# Step 0.1. Import necessary libraries 

In [1]:
# Standard python libraries
import logging
import os
import time
logging.basicConfig(format='[%(asctime)s] (%(levelname)s): %(message)s', level=logging.INFO)

# Installed libraries
import numpy as np
import pandas as pd
from sklearn.metrics import roc_auc_score, log_loss
from sklearn.model_selection import train_test_split
import torch

# Imports from our package
from lightautoml.automl.base import AutoML
from lightautoml.automl.blend import WeightedBlender
from lightautoml.ml_algo.boost_lgbm import BoostLGBM
from lightautoml.ml_algo.linear_sklearn import LinearLBFGS
from lightautoml.ml_algo.tuning.optuna import OptunaTuner
from lightautoml.pipelines.features.lgb_pipeline import LGBSimpleFeatures, LGBAdvancedPipeline
from lightautoml.pipelines.features.linear_pipeline import LinearFeatures
from lightautoml.pipelines.ml.base import MLPipeline
from lightautoml.pipelines.selection.importance_based import ModelBasedImportanceEstimator, ImportanceCutoffSelector
from lightautoml.reader.base import PandasToPandasReader
from lightautoml.tasks import Task
from lightautoml.utils.profiler import Profiler
from lightautoml.utils.timer import PipelineTimer

# Step 0.2. Parameters 

In [2]:
N_THREADS = 8 # threads cnt for lgbm and linear models
N_FOLDS = 5 # folds cnt for AutoML
RANDOM_STATE = 42 # fixed random state for various reasons
TEST_SIZE = 0.2 # Test size for metric check
TIMEOUT = 600 # Time in seconds for automl run
TARGET_NAME = 'TARGET' # Target column name

# Step 0.3. Fix torch number of threads and numpy seed 

In [3]:
np.random.seed(RANDOM_STATE)
torch.set_num_threads(N_THREADS)

# Step 0.4. Change profiling decorators settings 

By default, profiling decorators are turned off for speed and memory reduction.
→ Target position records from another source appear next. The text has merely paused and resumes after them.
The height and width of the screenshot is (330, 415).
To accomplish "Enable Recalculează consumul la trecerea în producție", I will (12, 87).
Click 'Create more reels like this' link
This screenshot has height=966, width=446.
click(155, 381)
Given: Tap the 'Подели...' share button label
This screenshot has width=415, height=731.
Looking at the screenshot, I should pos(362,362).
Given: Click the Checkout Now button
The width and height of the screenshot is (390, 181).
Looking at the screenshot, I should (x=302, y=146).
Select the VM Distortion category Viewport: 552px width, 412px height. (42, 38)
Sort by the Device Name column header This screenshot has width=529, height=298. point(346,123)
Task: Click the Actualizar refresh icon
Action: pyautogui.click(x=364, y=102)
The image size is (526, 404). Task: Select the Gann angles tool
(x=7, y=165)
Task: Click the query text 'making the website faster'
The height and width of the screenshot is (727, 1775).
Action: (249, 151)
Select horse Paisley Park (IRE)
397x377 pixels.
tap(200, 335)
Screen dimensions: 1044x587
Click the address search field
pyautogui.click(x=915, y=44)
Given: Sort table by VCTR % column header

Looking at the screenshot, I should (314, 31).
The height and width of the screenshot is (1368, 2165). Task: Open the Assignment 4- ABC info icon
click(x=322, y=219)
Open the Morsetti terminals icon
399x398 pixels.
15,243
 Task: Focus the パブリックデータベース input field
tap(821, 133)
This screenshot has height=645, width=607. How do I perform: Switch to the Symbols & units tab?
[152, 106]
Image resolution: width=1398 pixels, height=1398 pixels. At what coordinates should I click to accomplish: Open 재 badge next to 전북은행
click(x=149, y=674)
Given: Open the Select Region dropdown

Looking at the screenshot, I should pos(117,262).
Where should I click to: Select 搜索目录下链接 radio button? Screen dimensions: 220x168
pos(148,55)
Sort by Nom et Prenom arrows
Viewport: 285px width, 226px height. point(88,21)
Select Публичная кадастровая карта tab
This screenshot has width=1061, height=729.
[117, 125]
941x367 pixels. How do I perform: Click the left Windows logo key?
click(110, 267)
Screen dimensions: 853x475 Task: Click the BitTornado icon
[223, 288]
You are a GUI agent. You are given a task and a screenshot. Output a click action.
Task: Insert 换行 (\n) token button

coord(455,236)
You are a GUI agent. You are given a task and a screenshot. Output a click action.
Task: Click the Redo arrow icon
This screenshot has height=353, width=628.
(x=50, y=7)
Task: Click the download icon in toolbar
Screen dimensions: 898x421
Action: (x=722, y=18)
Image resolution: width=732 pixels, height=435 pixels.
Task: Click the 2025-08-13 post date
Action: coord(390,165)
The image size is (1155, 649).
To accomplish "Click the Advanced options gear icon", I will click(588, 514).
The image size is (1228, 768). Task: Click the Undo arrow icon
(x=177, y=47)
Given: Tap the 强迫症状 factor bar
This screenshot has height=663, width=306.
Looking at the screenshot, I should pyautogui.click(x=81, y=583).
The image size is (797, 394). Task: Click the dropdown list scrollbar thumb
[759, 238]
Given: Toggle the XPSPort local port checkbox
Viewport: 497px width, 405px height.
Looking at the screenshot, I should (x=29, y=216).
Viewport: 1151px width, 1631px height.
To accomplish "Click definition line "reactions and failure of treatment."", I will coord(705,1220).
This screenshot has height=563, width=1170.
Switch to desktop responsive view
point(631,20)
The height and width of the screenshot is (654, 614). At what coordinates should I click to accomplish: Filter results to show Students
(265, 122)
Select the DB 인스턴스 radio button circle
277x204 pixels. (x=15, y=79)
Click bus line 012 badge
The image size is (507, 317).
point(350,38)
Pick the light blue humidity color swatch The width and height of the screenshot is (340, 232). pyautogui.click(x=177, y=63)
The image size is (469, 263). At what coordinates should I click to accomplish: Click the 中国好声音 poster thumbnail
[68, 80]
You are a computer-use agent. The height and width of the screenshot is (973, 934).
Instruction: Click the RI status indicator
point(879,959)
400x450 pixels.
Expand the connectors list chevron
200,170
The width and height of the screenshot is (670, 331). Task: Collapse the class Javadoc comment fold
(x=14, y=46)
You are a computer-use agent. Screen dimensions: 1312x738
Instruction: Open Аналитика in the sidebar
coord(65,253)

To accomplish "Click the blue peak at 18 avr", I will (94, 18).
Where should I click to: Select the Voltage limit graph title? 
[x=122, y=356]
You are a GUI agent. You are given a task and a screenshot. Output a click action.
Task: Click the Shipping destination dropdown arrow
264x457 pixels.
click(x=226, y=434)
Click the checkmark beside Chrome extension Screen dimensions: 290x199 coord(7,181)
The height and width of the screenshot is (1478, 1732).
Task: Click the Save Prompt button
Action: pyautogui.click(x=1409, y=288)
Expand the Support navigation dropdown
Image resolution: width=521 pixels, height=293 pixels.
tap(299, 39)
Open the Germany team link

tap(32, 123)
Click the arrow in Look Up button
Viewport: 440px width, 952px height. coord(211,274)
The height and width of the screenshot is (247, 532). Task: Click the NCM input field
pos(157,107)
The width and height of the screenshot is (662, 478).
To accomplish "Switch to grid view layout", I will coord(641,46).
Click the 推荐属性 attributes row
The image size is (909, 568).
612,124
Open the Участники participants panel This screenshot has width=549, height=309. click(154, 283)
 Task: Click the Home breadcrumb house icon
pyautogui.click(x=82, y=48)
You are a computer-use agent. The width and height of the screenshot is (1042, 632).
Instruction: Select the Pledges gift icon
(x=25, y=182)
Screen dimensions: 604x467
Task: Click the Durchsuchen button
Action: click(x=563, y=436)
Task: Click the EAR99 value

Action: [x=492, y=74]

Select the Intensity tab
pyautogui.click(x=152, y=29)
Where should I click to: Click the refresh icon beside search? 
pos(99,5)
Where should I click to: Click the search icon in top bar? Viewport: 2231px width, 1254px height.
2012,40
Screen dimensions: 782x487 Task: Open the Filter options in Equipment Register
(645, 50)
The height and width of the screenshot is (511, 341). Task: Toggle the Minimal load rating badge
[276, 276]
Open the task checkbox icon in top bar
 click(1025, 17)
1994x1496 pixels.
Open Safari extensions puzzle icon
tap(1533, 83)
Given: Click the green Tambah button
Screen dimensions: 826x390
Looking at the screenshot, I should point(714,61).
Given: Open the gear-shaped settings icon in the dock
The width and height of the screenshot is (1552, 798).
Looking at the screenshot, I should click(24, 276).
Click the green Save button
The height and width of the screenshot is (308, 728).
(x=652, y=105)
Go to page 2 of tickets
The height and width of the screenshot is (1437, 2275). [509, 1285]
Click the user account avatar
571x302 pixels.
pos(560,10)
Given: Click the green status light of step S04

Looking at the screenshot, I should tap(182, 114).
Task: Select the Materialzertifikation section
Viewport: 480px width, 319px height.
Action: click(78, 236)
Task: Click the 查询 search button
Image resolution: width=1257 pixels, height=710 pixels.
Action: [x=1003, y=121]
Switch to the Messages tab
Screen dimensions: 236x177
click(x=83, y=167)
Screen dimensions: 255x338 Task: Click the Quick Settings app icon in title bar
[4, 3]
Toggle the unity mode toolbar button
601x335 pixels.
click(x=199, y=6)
If you want to see profiling report after using LAMA, you need to turn on the decorators using command below: 

In [4]:
p = Profiler()
p.change_deco_settings({'enabled': True})

ALL_FUNCS len = 381
	 Func with no decorator - <function numpy_and_pandas_concat at 0x7fc085cac950>


# Step 0.5. Example data load 

In [5]:
%%time

data = pd.read_csv('./example_data/test_data_files/sampled_app_train.csv')
data.head()

CPU times: user 76.7 ms, sys: 7.77 ms, total: 84.4 ms
Wall time: 84.1 ms


Unnamed: 0,SK_ID_CURR,TARGET,NAME_CONTRACT_TYPE,CODE_GENDER,FLAG_OWN_CAR,FLAG_OWN_REALTY,CNT_CHILDREN,AMT_INCOME_TOTAL,AMT_CREDIT,AMT_ANNUITY,...,FLAG_DOCUMENT_18,FLAG_DOCUMENT_19,FLAG_DOCUMENT_20,FLAG_DOCUMENT_21,AMT_REQ_CREDIT_BUREAU_HOUR,AMT_REQ_CREDIT_BUREAU_DAY,AMT_REQ_CREDIT_BUREAU_WEEK,AMT_REQ_CREDIT_BUREAU_MON,AMT_REQ_CREDIT_BUREAU_QRT,AMT_REQ_CREDIT_BUREAU_YEAR
0,313802,0,Cash loans,M,N,Y,0,270000.0,327024.0,15372.0,...,0,0,0,0,0.0,0.0,0.0,0.0,0.0,1.0
1,319656,0,Cash loans,F,N,N,0,108000.0,675000.0,19737.0,...,0,0,0,0,0.0,0.0,0.0,0.0,0.0,0.0
2,207678,0,Revolving loans,F,Y,Y,2,112500.0,270000.0,13500.0,...,0,0,0,0,0.0,0.0,0.0,0.0,0.0,1.0
3,381593,0,Cash loans,F,N,N,1,67500.0,142200.0,9630.0,...,0,0,0,0,0.0,0.0,0.0,0.0,0.0,4.0
4,258153,0,Cash loans,F,Y,Y,0,337500.0,1483231.5,46570.5,...,0,0,0,0,0.0,0.0,0.0,2.0,0.0,0.0


# Step 0.6. (Optional) Some user feature preparation 

Cell below shows some user feature preparations to create task more difficult (this block can be omitted if you don't want to change the initial data):

In [6]:
%%time

data['BIRTH_DATE'] = (np.datetime64('2018-01-01') + data['DAYS_BIRTH'].astype(np.dtype('timedelta64[D]'))).astype(str)
data['EMP_DATE'] = (np.datetime64('2018-01-01') + np.clip(data['DAYS_EMPLOYED'], None, 0).astype(np.dtype('timedelta64[D]'))
                    ).astype(str)

data['constant'] = 1
data['allnan'] = np.nan

data.drop(['DAYS_BIRTH', 'DAYS_EMPLOYED'], axis=1, inplace=True)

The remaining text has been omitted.